The benchmark answers our question with a clear verdict: today’s AI-powered conversion services have decisively raised the bar for turning PDFs into accessible documents. Four advantages stand out, each borne out by the results:

  • Recognition of difficult source material. The leading tools used vision language models to accurately recovered text from searchable PDFs and low-resolution, watermarked textbook scans.
  • Layout analysis and artefact removal. That same page-level understanding lets these tools reconstruct a logical reading order and discard the furniture that often clutters a PDF — running headers, footers and watermarks — delivering the content, in the order it should be read.
  • Encoding of mathematical content. On the calculus excerpt, the strongest services converted equations into LaTeX or MathML rather than flattening them into unreadable text or converting them into images.
  • Semantic document understanding. Beyond the words, the best tools identified and marked up the structure that makes a document navigable and ready for format conversion: heading levels, ordered, unordered and nested lists, tables with their cell relationships intact, character styles, and footnotes.

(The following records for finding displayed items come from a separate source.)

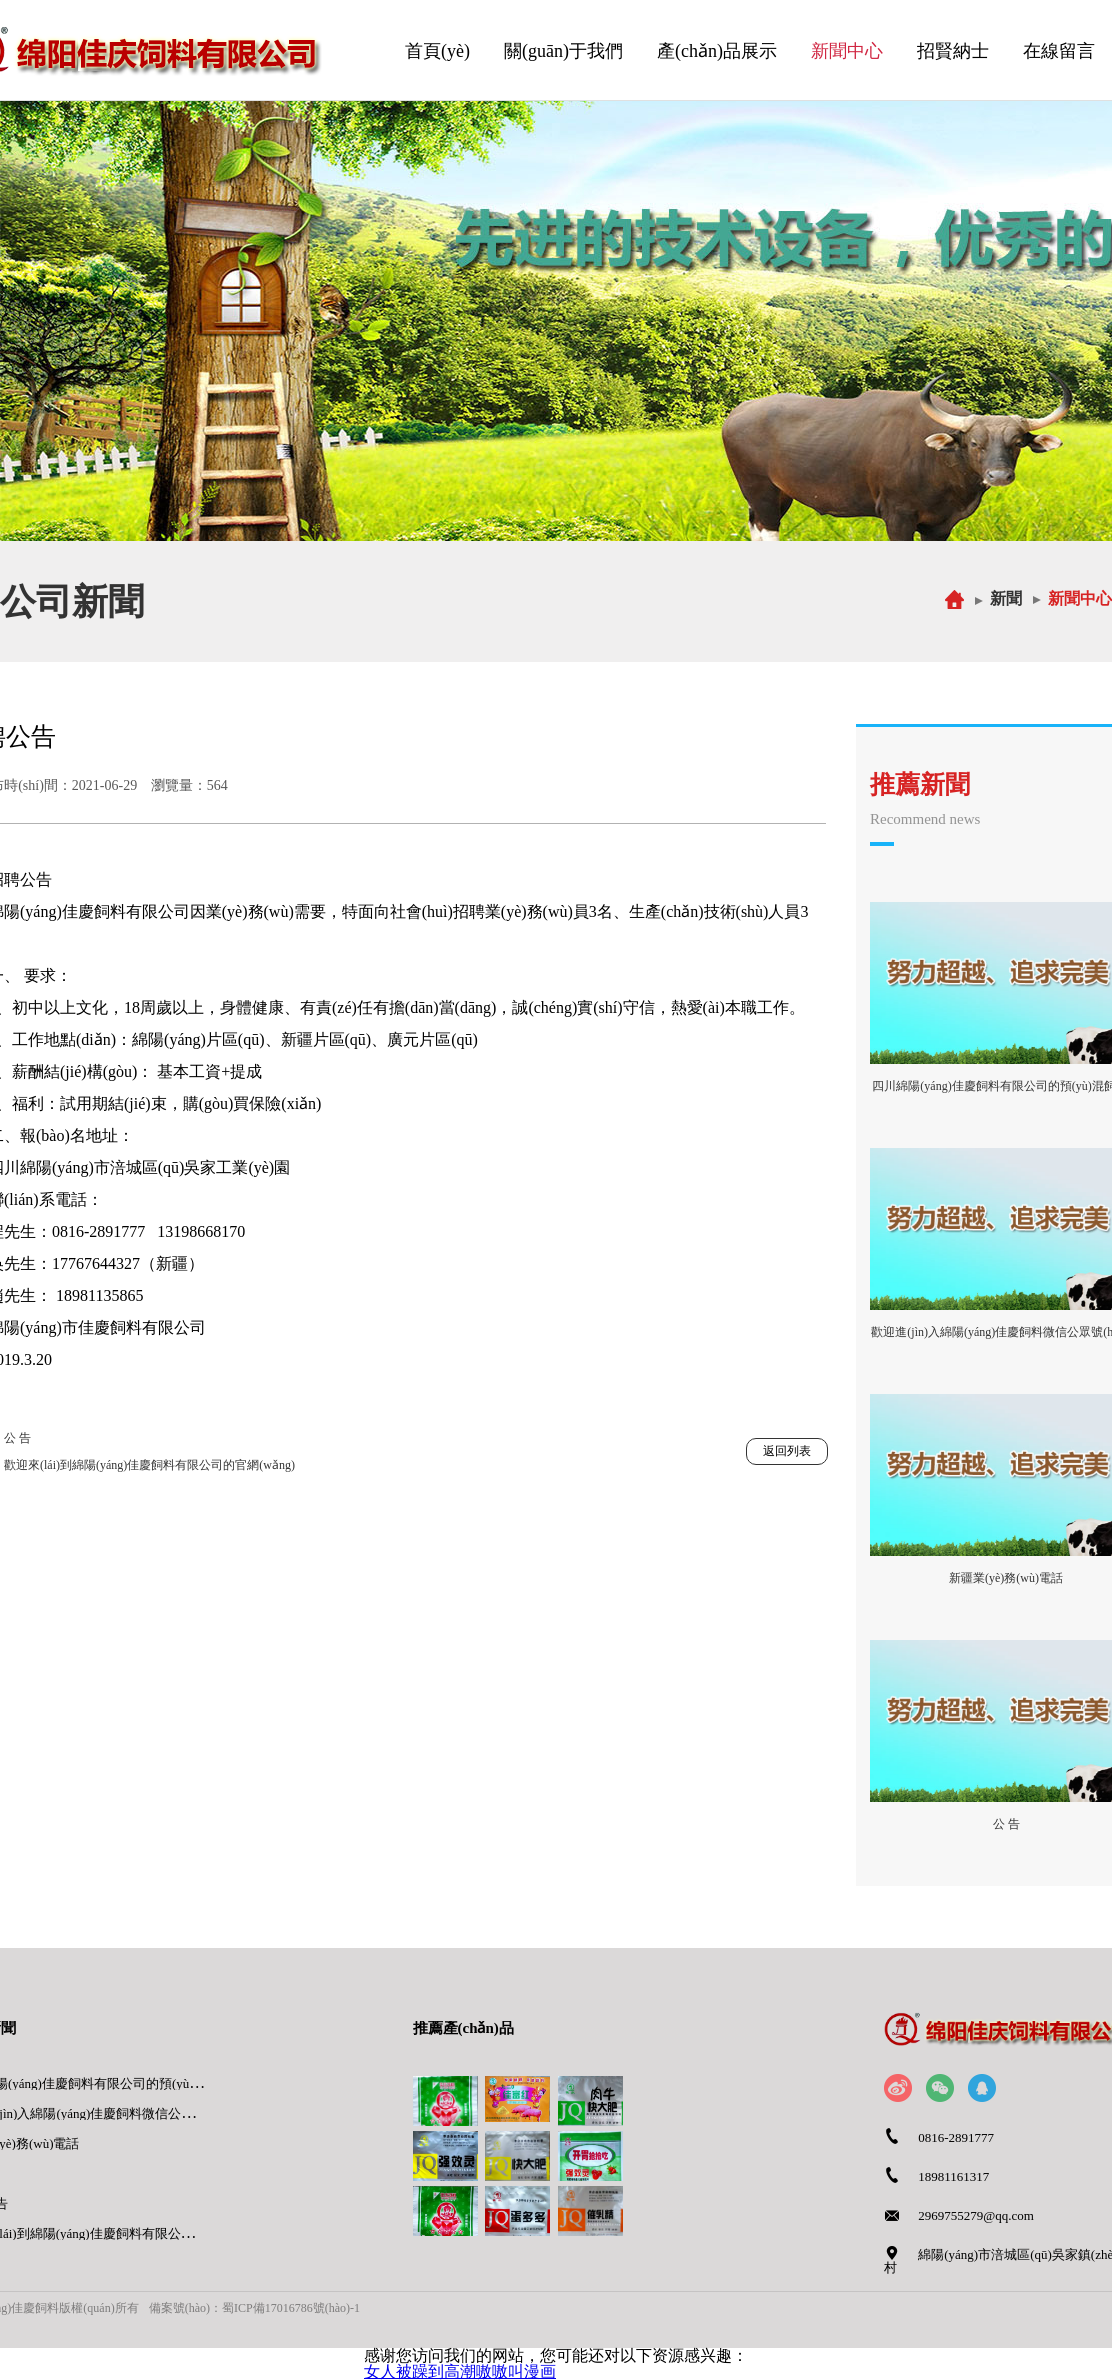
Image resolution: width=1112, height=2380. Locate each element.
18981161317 (953, 2176)
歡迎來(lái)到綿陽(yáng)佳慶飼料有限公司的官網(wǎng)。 (149, 1465)
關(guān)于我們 (563, 51)
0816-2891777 (956, 2137)
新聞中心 (847, 51)
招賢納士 (953, 51)
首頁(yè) (437, 51)
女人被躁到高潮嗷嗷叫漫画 (460, 2371)
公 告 (17, 1438)
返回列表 (787, 1451)
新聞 (1006, 598)
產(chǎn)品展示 (717, 51)
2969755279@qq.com (976, 2215)
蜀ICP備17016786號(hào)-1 (291, 2308)
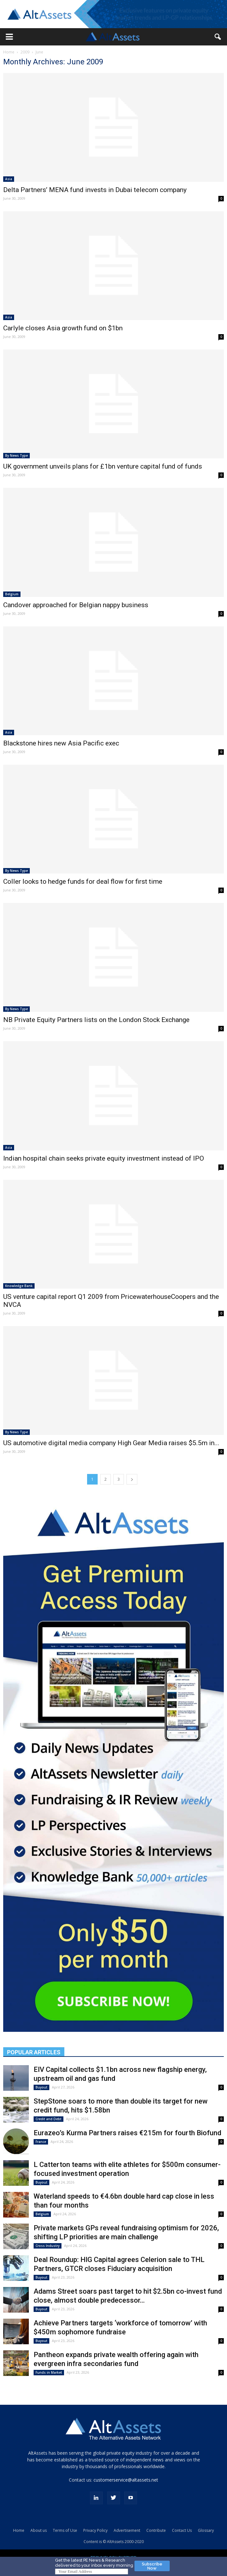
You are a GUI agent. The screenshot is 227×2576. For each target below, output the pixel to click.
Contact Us (182, 2530)
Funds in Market (49, 2372)
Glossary (206, 2530)
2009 (24, 52)
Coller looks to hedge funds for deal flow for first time (82, 881)
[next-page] (131, 1479)
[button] (9, 36)
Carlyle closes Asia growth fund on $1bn (63, 328)
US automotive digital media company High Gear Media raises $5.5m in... (111, 1443)
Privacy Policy (95, 2530)
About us (38, 2530)
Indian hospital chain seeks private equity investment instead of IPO (103, 1158)
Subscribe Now (152, 2566)
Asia (8, 179)
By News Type (16, 455)
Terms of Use (65, 2530)
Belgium (12, 594)
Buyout (41, 2087)
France (41, 2141)
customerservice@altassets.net (125, 2480)
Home (8, 52)
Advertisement (127, 2530)
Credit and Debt (48, 2119)
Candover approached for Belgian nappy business (75, 605)
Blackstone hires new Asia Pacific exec (61, 743)
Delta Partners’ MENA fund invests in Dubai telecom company (95, 190)
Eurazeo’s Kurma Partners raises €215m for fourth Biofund (127, 2133)
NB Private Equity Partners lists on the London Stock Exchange (96, 1020)
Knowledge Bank (19, 1286)
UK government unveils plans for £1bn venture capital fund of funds (102, 466)
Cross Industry (48, 2245)
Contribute (156, 2530)
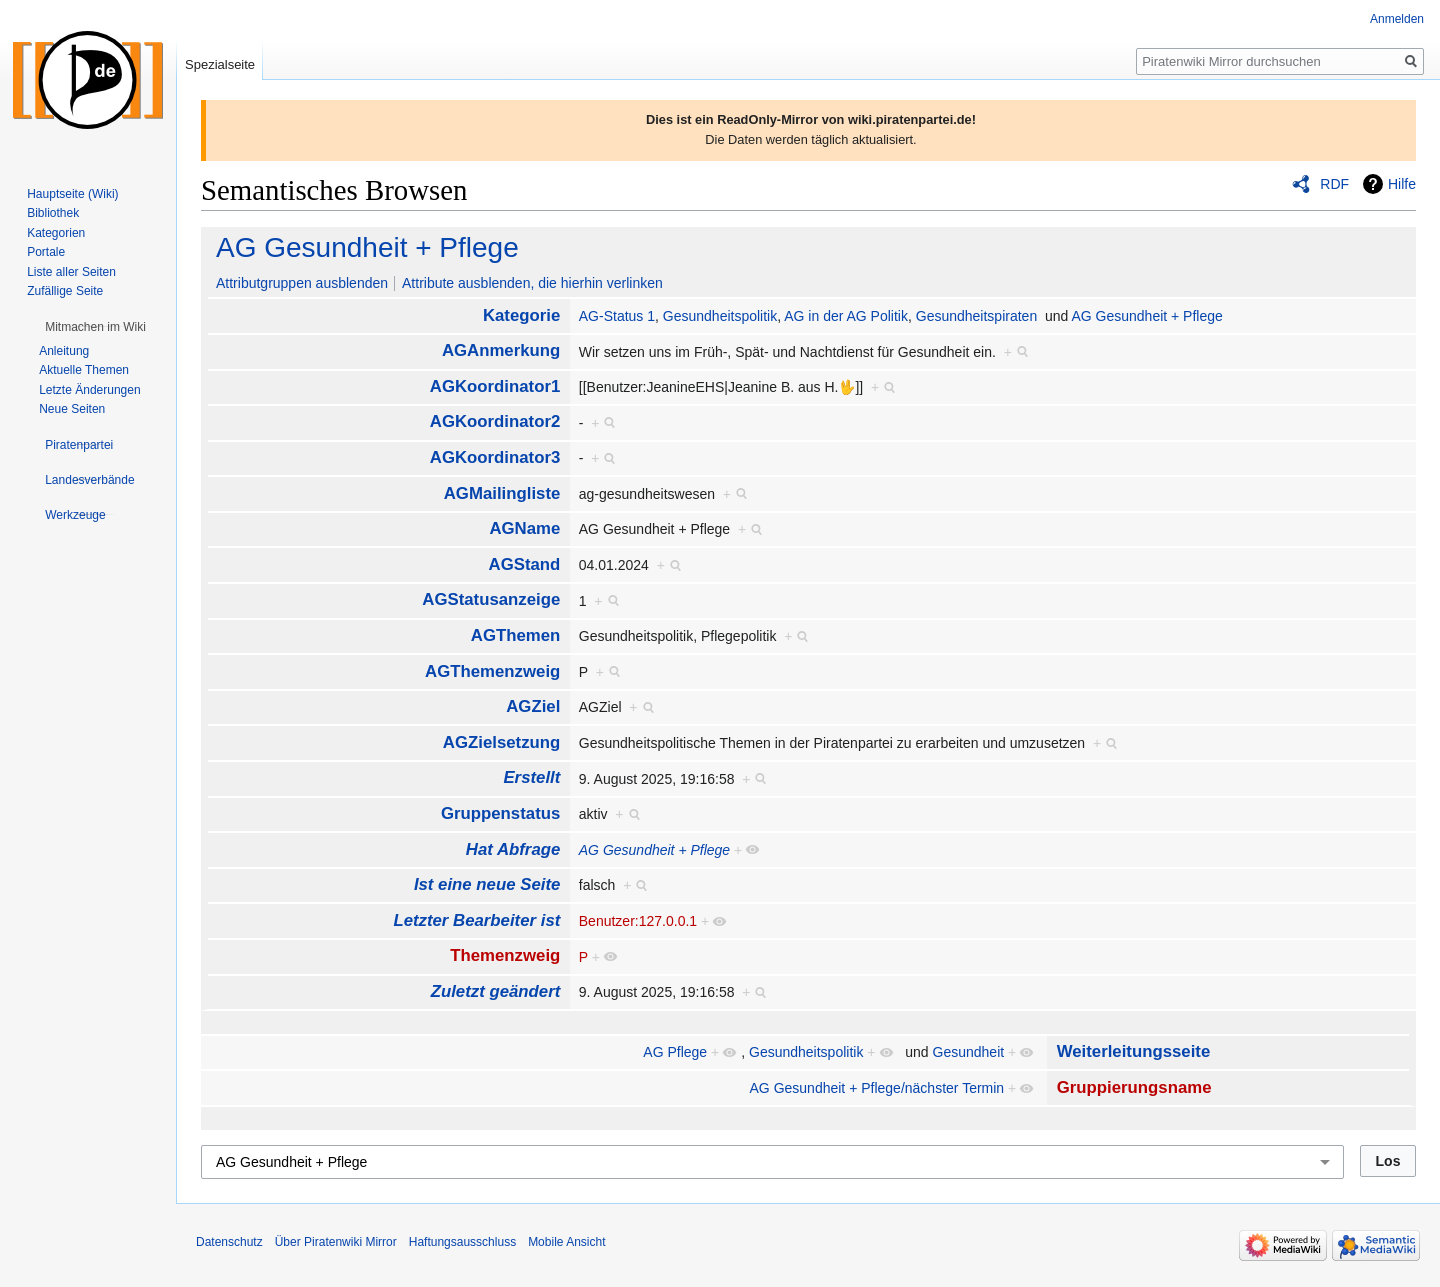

Taken together, these capabilities make the production of accessible formats markedly more efficient and the end result higher quality: work that once demanded extensive manual restructuring can increasingly be carried by the conversion step itself.

Not all solutions are created equal — but used with an awareness of both their strengths and weaknesses, AI-powered conversion is now a genuinely powerful route to accessible documents.

Next steps

  1. We will extend the testing to cover non-Latin scripts.
  2. We will scale up the mathematics test to cover a wider range of equations.
  3. We will bring more quality criteria into the evaluation from the full 30-criterion framework.
  4. We will add results for further conversion solutions, such as Reflow, Tensorlake, Doctly, and MAI-Image paired with MAI-Thinking.
  5. We explore automating parts of the testing so that new services and model versions can be evaluated quickly and consistently.